A gestação costuma ser imaginada como um período de alegria constante, plenitude e encantamento. Mas, na prática, viver uma gravidez é muito mais parecido com entrar numa montanha-russa emocional: há subidas, descidas, curvas inesperadas, e nem sempre a gente sabe exatamente o que vem depois.
Em alguns dias, tudo parece leve. Em outros, o choro aparece sem aviso, a irritabilidade ganha espaço, a sensibilidade fica à flor da pele. Há momentos de sorriso fácil, seguidos de dúvidas, medos e uma sensação de confusão interna. E, sim, tudo isso pode ser comum.
A gestação como uma montanha-russa emocional
Assim como numa montanha-russa, a gestação envolve movimentos intensos. Expectativas, inseguranças, alegria, medo, ansiedade e ambivalência podem coexistir, às vezes tudo no mesmo dia.
Nem sempre o que se sente faz sentido racionalmente, e isso costuma gerar culpa ou estranhamento. Muitas mulheres se perguntam: “Mas não era pra eu estar feliz?”
A verdade é que sentir emoções contraditórias não significa falta de amor ou despreparo. Significa que algo grande está acontecendo por dentro.
O que é comum sentir durante a gestação
De modo geral, é comum vivenciar:
- oscilações de humor
- choro mais fácil
- irritabilidade
- insegurança
- medo do que está por vir
- ambivalência (amor e medo ao mesmo tempo)
- necessidade maior de recolhimento ou silêncio
Essas emoções podem variar de intensidade e duração. Algumas mulheres sentem mais, outras menos. Não existe um jeito certo de se sentir grávida.
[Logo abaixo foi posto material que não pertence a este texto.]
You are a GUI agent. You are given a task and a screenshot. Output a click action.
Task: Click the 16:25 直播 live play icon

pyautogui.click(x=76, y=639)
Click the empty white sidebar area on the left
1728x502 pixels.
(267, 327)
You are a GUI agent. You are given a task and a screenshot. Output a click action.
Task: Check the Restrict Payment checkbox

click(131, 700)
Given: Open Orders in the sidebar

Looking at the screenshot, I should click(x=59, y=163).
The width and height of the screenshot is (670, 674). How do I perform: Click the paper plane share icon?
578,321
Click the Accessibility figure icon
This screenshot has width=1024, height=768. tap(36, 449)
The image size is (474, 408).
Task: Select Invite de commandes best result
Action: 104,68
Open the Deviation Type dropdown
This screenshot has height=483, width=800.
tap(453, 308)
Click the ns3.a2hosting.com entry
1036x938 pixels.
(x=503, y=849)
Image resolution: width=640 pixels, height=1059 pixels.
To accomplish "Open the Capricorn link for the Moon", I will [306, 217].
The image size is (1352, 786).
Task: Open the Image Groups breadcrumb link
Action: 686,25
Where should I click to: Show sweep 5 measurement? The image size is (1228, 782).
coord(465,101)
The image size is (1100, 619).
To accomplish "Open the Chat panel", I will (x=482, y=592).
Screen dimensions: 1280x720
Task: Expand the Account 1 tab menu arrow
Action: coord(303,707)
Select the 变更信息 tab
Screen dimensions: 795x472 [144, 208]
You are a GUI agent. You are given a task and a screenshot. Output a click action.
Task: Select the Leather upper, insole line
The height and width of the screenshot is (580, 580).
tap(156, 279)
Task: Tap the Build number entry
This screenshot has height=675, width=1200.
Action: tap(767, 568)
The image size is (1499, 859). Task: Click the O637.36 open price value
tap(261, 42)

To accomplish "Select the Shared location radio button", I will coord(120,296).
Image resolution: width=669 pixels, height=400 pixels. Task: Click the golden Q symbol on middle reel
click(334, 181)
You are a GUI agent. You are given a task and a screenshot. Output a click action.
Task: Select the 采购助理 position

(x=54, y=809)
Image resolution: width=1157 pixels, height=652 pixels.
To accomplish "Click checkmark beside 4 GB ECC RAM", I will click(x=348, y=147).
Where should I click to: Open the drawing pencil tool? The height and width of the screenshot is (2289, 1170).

Quando é importante buscar apoio
O ponto de atenção não está na existência dessas emoções, mas no quanto elas se prolongam e no impacto que passam a ter na rotina, no bem-estar e nas relações.
Quando o sofrimento se intensifica, se torna constante, paralisa ou impede a vida de seguir minimamente, é um sinal de que algo precisa de cuidado. Buscar apoio emocional nesse momento não é exagero, nem fraqueza, é cuidado.
Às vezes, tudo o que se precisa é de um espaço seguro para nomear o que se sente, organizar pensamentos e não se sentir sozinha nesse processo. Se a gestação é mesmo uma montanha-russa, ninguém deveria ser obrigada a fazer esse percurso sem sustentação.
E está tudo bem pedir ajuda, desacelerar e se permitir sentir, do seu jeito, no seu tempo.